Valutare il grado di rischio del titolo che si detiene o si sta per acquistare è purtroppo un'impresa ardua per i risparmiatori. Ciò non toglie, però, che qualche accorgimento può essere utile a fare un po' di luce e magari a evitare dolorose scottature.

Le spie? Titoli di Stato e Cds
Dare un'occhiata al rendimento a scadenza del titolo e confrontarlo con quanto offre un titolo di Stato con durata residua simile è il primo consiglio: «Se i valori sono sostanzialmente in linea – spiega Ida Pagnottella, consulente finanziario indipendente di Cfi Advisors di Pescara – il mercato percepisce il bond che si ha in portafoglio come un investimento sufficientemente sicuro. Se invece il rendimento è molto più elevato, il 50% in più o magari anche il doppio, è lecito porsi qualche dubbio e cercare di capire qualcosa di più».
Occorre indagare dunque, ma come? Fino a qualche mese fa si controllava il rating, quella sorta di marchio (da tripla A a scendere) che le principali agenzie (Fitch, Moody's e S&P) affibbiano all'emittente per indicarne il grado di affidabilità. Gli eventi recenti hanno però inferto un duro colpo all'attendibilità di questi giudizi (si veda l'intervista nella pagina a fianco) e gli investitori sono corsi ai ripari cercando nuovi indicatori.
E sotto questo aspetto grande importanza hanno guadagnato i credit default swap (Cds), quei contratti che si utilizzano per assicurarsi contro il rischio di fallimento di un emittente obbligazionario. Il loro valore (in punti base) rappresenta in percentuale il costo annuo necessario a coprirsi da un'eventuale insolvenza del prestatore e viene ormai comunemente utilizzato come indice di rischio. «È opportuno aggiunge Pagnottella informarsi su come si sta evolvendo questo tasso: se è in crescita, significa che anche il mercato percepisce in aumento i rischi di fallimento dell'emittente».
== == ==
> _ISTRUZIONI DEL COMPITO_:
Prosegui l'articolo sul rischio dei titoli obbligazionari a partire dall'ultima frase riportata.

Voci sulla posizione
== == ==
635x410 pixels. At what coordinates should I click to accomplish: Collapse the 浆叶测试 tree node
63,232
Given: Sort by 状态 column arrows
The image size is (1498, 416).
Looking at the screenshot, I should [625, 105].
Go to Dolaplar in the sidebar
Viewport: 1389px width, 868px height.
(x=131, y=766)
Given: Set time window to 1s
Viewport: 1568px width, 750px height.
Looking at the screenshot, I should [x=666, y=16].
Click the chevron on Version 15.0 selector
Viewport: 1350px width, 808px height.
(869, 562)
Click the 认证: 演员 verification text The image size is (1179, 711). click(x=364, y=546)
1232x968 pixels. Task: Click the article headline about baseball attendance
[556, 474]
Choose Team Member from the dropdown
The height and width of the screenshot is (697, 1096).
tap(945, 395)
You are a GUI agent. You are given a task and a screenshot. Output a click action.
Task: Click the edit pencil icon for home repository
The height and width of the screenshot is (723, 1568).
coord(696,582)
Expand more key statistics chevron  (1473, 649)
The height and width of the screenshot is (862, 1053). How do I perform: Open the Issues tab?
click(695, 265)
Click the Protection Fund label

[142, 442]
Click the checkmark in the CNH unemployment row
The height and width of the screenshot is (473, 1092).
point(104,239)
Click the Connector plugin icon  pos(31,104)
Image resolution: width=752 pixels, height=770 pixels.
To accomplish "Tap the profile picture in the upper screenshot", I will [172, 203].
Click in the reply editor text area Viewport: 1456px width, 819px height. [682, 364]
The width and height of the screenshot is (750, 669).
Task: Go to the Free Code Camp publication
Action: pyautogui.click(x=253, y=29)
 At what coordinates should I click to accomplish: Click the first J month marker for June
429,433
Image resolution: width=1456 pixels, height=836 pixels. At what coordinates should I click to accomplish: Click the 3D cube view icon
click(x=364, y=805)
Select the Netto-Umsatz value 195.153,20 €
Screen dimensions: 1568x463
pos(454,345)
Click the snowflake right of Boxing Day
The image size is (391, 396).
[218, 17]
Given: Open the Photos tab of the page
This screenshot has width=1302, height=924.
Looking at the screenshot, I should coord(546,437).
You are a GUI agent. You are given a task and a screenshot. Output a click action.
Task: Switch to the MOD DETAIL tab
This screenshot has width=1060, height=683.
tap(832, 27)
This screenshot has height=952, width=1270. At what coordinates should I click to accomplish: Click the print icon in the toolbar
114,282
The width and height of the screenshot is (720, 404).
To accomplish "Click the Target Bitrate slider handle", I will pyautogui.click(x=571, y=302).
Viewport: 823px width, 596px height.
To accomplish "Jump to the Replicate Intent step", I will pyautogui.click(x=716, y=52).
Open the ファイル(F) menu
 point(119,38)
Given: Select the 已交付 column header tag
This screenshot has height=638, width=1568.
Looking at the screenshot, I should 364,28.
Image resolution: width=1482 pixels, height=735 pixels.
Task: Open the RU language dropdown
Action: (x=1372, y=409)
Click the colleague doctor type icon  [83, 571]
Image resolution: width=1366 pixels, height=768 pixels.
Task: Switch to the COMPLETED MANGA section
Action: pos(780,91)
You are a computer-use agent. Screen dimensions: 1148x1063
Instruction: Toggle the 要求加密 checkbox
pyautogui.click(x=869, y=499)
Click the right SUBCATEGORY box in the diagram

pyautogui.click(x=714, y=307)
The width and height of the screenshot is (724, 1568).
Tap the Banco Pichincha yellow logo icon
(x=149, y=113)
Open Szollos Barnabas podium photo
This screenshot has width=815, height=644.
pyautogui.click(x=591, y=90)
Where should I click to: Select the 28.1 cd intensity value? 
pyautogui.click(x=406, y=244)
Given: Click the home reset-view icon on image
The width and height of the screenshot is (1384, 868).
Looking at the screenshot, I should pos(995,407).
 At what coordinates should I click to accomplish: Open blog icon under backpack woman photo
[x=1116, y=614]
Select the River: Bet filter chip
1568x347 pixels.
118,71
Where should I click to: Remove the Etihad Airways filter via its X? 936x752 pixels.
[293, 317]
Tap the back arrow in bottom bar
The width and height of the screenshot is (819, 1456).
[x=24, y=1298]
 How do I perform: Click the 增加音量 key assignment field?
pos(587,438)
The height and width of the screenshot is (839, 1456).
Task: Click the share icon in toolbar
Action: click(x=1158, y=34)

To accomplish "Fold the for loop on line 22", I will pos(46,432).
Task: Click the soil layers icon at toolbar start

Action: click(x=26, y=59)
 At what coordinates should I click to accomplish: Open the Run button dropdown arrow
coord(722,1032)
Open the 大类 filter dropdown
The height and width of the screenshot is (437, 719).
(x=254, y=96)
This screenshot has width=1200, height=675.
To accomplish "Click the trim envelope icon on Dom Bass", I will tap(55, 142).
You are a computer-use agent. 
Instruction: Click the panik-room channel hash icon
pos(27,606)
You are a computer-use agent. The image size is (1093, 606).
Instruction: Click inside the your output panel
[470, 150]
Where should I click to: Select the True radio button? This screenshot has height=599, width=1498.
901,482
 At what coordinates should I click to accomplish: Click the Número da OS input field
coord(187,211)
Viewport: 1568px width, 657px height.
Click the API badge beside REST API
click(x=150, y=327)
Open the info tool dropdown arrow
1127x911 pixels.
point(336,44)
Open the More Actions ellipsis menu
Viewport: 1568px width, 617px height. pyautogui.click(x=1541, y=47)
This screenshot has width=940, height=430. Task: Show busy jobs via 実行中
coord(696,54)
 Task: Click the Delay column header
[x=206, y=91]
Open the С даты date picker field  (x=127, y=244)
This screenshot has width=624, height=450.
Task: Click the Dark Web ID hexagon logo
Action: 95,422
== == ==
> _RISULTATO FINALE_:
Senior e subordinati

Vale poi la pena ricordare che le obbligazioni non sono tutte uguali, ma si differenziano (oltre che per tipologia di tasso, durata e valuta) anche per grado di subordinazione. Negli ultimi tempi presso la clientela retail è stata collocata anche una discreta quantità di prodotti denominati lower tier 2 o upper tier 2: titoli subordinati che, in caso di insolvenza, vengono rimborsati dopo i bond senior (non subordinati). Il rischio che si corre detenendo questo tipo di strumenti è dunque maggiore (come superiore, in teoria, dovrebbe essere il rendimento).
Per capire se un titolo è di tipo subordinato è sufficiente dare un'occhiata al prospetto informativo. Prospetto al quale andrebbe destinata particolare attenzione soprattutto quando si ha in portafoglio un'obbligazione strutturata. Spesso il funzionamento di questi strumenti, che aggiungono una componente derivata a quella obbligazionaria, è estremamente complesso e difficile da comprendere perfino per gli addetti ai lavori.

La trappola della (il)liquidità
Infine, una caratteristica troppo spesso sottovalutata dal risparmiatore è il fatto che un'obbligazione sia o meno quotata su un mercato regolamentato (Mot, Tlx o simili). Vendere prima della scadenza un titolo non trattato potrebbe infatti risultare particolarmente penalizzante (o addirittura rivelarsi impresa impossibile) e questo vale anche per gli strumenti quotati su piattaforme interne alle banche, dove la liquidità è scarsa e sono gli stessi istituti di credito (quelli che vi hanno venduto il bond) a decidere il prezzo di riacquisto.